Some years later, as curator of drawings at the NGA, I visitedhim in his studio in Stanmore and bought some large, free flowing watercolours for the collection. In the 1988 survey of contemporary drawing that I curated, mounted here in the Drill Hall, two of these watercolours were included – an untitled female nude and a view of Annandale seen through the window of the studio. Thanks to some sleuthing work by the staff of the NGA, I have been able to confirm the accuracy of my memory of that installation – a huge black Tim Maguire hung on the wall to our right and a big Mike Parr charcoal drawing to our left … and set like a keystone in the middle of the wall opposite the two John Walkers. (Yes, Terence, the Drill Hall has long been a very valuable space – and continues to be so – for the display of contemporary art). Then there was a twenty year gap during which I followed John’s work, but from a distance. In 2007, now older and wiser, we reconnected in Braidwood. I was captivated by his original vision of the landscape – I said at the time that compared with my first studio visit the scene was less of engorged flesh – everything was now bony, stretched out, linear, scrawny. He had found in the landscape a kind of untidiness that can be seen everywhere in rural Australia. From his studio in Braidwood, John has continued to be the chronicler of the big histories in the landscape, from its geological structure to the incidents of human interaction emerging from and being drawn down into the earth. That’s what this exhibition
celebrates. Celebrates is the right word. After all, the exhibition’s title is about giving thanks. Here I give thanks to John for his opening my eyes to a way of seeing the local landscape. I can no\ longer drive the Kings Highway, from the Manar turnoff in the west to where the road plunges down the forested escarpment without seeing it as a series of John Walker landscapes.
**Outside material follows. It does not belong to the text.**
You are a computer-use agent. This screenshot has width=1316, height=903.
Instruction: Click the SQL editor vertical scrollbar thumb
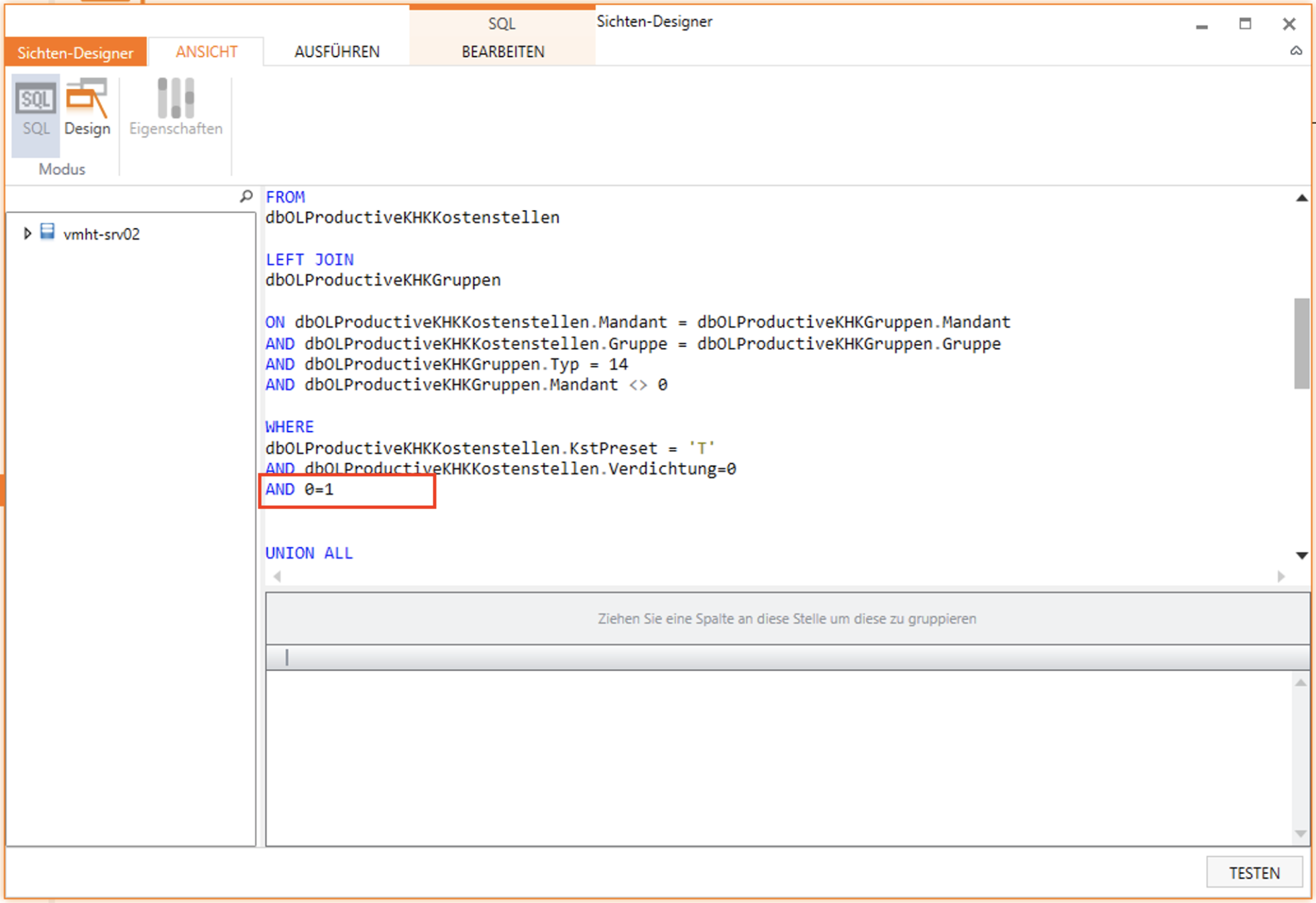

And I give thanks, at a personal level, to John and his wife Anne Sanders, for their friendship and their encouragement of my own coming out as a painter. I’m sure John has his own list of thank yous and I’m sure that in the front rank of those is Christopher Hodges and the unfailingly delightful team at Utopia Art Sydney. When I visited John in Stanmore all those years ago, Chris’s gallery was on the floor below. It’s been a great partnership. And the curator, Glenn Barkley – we thank you, not only for making a selection that gives us new insight into John Walker, but for giving the work space! It is the most difficult thing to do as a curator – to include just the amount of work that will tell the story; that has been achieved here – the paintings and works on paper are allowed to breathe. Glenn chose the title of the exhibition. It comes from the 2001 painting called Six days at Bundanon and I give thanks to Arthur Boyd. Yet in 2015 the artist’s thanks surely go well beyond gratitude for the vision of the great painter and by extension all the painters who have given us visions of the Australian landscape. Here, finally, he gives thanks to God. What Glenn has subtly pointed to in this exhibition is John’s Christianity. Increasingly I think the key to understanding art is to understand it in the context of belief. Here, as we enter the Drill Hall we are confronted by a great religious painting – a landscape of Sandhills Road – an Easter painting, full of nails, barbs and chains – a bush Bosch, in which the objects left in the landscape speak poignantly of tragedy. I was talking to Kirsten Coelho earlier today and she spoke of objects found in the landscape as providing starting points for her work. So, again, in opening this exhibition I open myself – and we are all invited to open ourselves – to a more profound understanding of Australia and the histories of its landscape.